Л и д а. Кто это? (Высвободившись). Мирек! Мирек… Ты? (Радостно смеется).
М и р е к. Наш зяблик уже с самого рассвета подает голос! Здравствуй, Лидушка!
Л и д а (влюбленно). Мирек! Ты! Наконец-то…
М и р е к. Ох, и соскучился я по тебе, моя хорошая. А ты? Только правду!..
Л и д а (надувшись). И не подумала. Пропадает где-то по неделям, а потом является ни свет ни заря. Хорош! А что это вы там прячете за спиной, пан Мирек? (Пытается заглянуть).
М и р е к (протягивает букет цветов). Это тебе, Лидушка. Не сердись только.
Л и д а. А, это вы меня задобрить хотите, господин дипломат?
М и р е к. Ну, как угодно. Могу оставить себе на память.
Л и д а. Нет, нет, цветы я все-таки возьму. (Выхватывает цветы).
Оба засмеялись.
М и р е к. То-то! (Серьезно). Ну, как там наш Юльча? Здоров? Встал уже?
Л и д а. Нет. Ему сегодня опять было плохо. Рецидив малярии. Не спал всю ночь, заснул только на рассвете.
М и р е к. Вот беда. А мне его срочно нужно повидать.
Л и д а. Нельзя. И думать не смей. Вот чего ты подлизывался! Ну, а пока извольте, господин дипломат, отчитаться, где вы пропадали без моего разрешения целую неделю. Ну! Иначе и на порог не пущу.

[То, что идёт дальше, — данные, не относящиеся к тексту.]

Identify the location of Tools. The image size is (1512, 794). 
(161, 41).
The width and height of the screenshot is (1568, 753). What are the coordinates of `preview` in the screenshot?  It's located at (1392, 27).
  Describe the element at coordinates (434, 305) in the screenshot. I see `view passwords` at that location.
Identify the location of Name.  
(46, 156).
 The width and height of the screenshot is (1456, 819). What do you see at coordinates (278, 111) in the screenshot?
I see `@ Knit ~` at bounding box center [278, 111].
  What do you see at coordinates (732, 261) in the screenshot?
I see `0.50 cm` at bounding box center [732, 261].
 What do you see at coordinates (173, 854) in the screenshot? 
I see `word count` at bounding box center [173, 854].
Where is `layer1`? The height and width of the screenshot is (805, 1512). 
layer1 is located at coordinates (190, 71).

М и р е к. Ну и характерец! Ну ладно, слушай. (Садится рядом с Лидой на корточки). Только ему кое о чем ни звука. Почему, сейчас поймешь. Юлиус посылал меня в Кладно, на шахты, восстановить связь с нашими ребятами. Что тут сказать? Ну, в общем дело для меня нехитрое, раз особенной опасности нет. Нашел, конечно, кого нужно было, все разузнал, и через два-три дня можно было бы и возвращаться…
Л и д а. Да, да! Но тут?..
М и р е к. Но тут я узнаю, что завтра на шахты приезжает сам окружной комиссар гестапо. Редкая дрянь, все там в Кладно от него стонут. Ну, я и решил подождать его.
Лида зачарованно смотрит на Мирека.
Залег я с пистолетом в канаве возле дороги. Ночь, гроза, дождь хлещет вовсю, темень такая, что и руки своей не вижу. Лежу час, два, четыре, все ничего. Нет и нет. Потом только догадался, в чем дело. Понимаешь, какая досада! Я ждал его на одной дороге, а он покатил по другой. Словно чуял, что смерть его караулит. Эх, не повезло!
Л и д а (восхищенно). Мирек, какой ты у меня отчаянный! И я хочу стать такой храброй, бесстрашной… Такой, как в русской песне о партизанке поется. Вот, послушай…
Поет сначала сама, потом Мирек подхватывает.
Это меня Юльча научил. Ну, пойдем, нужно ему завтрак приготовить. И ты, наверное, проголодался. (Тянет Мирека за руку).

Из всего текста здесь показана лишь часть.